Dole was a patron of new technology as many captains of industry were at the time. Inspired by Charles Lindbergh’s trans-Atlantic flight, he sponsored the Dole Air Race in 1927 and put up $35,000 in prize money for the first pilots to travel the 2,800 miles from Oakland, California, to Honolulu. Eight teams attempted the challenge, only 2 were successful. Aviation was in its infancy, and Dole was clearly speculating on its potential to create access to the Hawaiian Islands and increasing the range of his investments.

Pineapple cultivation is hard, dirty, physically grueling work. It is labor intensive, and is commercially grown in southern latitudes. In 1920, before affordable air travel and the global shipping industry, pineapple was exotic to mainland markets and a profitable venture. The value of canned pineapple drew waves of imported laborers to the island of Lanai from Korea, the Philippines, Japan, China, and Portugal.
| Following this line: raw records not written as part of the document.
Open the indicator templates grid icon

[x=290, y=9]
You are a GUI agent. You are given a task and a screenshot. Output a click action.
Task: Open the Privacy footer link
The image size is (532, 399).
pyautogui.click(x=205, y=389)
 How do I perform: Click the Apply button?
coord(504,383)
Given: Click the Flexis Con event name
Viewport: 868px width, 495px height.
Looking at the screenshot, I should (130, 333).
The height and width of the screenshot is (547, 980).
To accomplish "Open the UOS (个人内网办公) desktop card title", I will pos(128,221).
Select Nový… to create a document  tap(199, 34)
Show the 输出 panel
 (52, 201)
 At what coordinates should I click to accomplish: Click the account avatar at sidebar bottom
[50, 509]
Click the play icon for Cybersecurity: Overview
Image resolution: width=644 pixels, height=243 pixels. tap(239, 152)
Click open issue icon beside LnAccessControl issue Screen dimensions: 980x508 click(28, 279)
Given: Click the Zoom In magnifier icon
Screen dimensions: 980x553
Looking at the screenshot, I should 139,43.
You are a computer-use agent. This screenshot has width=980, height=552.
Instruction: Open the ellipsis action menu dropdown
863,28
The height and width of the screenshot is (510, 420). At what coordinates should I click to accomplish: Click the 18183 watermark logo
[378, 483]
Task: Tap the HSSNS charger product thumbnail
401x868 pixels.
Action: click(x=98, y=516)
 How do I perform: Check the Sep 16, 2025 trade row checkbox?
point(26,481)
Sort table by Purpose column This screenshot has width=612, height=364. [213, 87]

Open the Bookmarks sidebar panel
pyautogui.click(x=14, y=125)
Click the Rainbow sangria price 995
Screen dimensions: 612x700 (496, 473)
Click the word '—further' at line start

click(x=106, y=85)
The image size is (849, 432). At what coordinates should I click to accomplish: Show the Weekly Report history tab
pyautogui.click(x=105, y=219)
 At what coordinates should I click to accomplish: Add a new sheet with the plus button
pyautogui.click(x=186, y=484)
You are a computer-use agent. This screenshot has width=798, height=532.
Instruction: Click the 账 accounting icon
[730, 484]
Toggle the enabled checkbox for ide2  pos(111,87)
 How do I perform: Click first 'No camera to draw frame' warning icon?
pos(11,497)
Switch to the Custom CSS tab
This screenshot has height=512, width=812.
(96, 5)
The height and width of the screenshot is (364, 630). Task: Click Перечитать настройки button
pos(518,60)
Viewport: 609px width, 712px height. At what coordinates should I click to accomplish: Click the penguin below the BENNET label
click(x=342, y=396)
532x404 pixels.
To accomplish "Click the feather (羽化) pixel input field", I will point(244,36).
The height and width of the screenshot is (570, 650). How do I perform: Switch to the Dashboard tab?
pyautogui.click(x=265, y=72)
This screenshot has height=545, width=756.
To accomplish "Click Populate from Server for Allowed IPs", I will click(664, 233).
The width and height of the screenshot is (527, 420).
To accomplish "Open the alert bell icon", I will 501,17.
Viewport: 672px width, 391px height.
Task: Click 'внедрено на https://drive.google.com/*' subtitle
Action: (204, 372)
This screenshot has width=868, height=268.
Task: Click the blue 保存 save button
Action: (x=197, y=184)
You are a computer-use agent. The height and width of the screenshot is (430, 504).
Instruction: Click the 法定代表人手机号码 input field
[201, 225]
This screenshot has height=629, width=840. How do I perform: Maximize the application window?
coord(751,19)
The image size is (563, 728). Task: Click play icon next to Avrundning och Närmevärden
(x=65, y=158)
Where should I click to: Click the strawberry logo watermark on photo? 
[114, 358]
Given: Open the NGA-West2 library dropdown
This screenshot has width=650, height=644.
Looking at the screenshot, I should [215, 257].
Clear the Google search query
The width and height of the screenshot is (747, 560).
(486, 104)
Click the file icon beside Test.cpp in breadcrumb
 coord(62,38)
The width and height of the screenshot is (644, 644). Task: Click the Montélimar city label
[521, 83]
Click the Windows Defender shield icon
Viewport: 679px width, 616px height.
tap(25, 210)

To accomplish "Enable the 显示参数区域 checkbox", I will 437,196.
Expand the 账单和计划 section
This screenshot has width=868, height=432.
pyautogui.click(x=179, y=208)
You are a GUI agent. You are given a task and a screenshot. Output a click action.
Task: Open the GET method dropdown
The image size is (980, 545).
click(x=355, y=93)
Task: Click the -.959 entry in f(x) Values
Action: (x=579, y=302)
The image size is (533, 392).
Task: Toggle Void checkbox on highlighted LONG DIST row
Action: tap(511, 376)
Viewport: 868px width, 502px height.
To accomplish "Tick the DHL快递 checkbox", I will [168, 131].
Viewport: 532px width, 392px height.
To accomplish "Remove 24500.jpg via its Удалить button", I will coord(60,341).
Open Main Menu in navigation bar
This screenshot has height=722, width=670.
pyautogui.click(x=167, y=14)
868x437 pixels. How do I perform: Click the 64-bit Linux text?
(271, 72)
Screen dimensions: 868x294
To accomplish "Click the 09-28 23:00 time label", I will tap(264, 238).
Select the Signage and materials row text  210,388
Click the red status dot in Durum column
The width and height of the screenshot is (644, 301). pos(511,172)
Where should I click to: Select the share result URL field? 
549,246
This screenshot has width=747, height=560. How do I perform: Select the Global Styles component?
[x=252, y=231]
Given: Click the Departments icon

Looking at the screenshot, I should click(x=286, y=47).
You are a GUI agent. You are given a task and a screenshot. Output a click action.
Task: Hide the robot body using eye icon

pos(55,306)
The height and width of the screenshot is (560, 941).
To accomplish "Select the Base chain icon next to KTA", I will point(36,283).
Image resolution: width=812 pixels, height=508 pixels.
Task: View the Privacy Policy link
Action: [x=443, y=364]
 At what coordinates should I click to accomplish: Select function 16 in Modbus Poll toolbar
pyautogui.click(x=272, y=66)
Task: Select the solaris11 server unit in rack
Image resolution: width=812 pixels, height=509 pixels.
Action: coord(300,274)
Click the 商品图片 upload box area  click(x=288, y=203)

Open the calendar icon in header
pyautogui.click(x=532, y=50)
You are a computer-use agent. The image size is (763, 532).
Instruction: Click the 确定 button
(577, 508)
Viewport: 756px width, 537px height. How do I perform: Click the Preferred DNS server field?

This industry and its workforce drove the technological and infrastructural investment in the island, increased the demand for resources, and furthered the set of practices that created resources on the island to be converted into energy and exports.

The Dole Corporation built the plantation town of Lanai City, and a power grid to supply the buildings and the pineapple processing operations. Wood framed and clad buildings painted a uniform deep green were laid out on a basic grid. Pine power poles and wires line the streets and distributed energy generated from petroleum. The power infrastructure is still in use today. It is raw, durable, stout, and exposed for easy access. Roads were cut into the red volcanic soil for the operations of the pineapple industry: transporting labor, moving goods and machinery, distributing resources, and maintaining the infrastructure. Large mammal species were introduced as a source of protein for workers engaged in the hard labor associated with the continuous production of pineapple. The Axis deer, originally a gift to King Kamehameha from the King of India, was introduced on the island in 1920’s. Moufflon sheep, pheasant, wild turkey, feral pig, feral goat, and pronghorn antelope have all been introduced on the island with varying degrees of success, failure, and destruction to the native vegetation.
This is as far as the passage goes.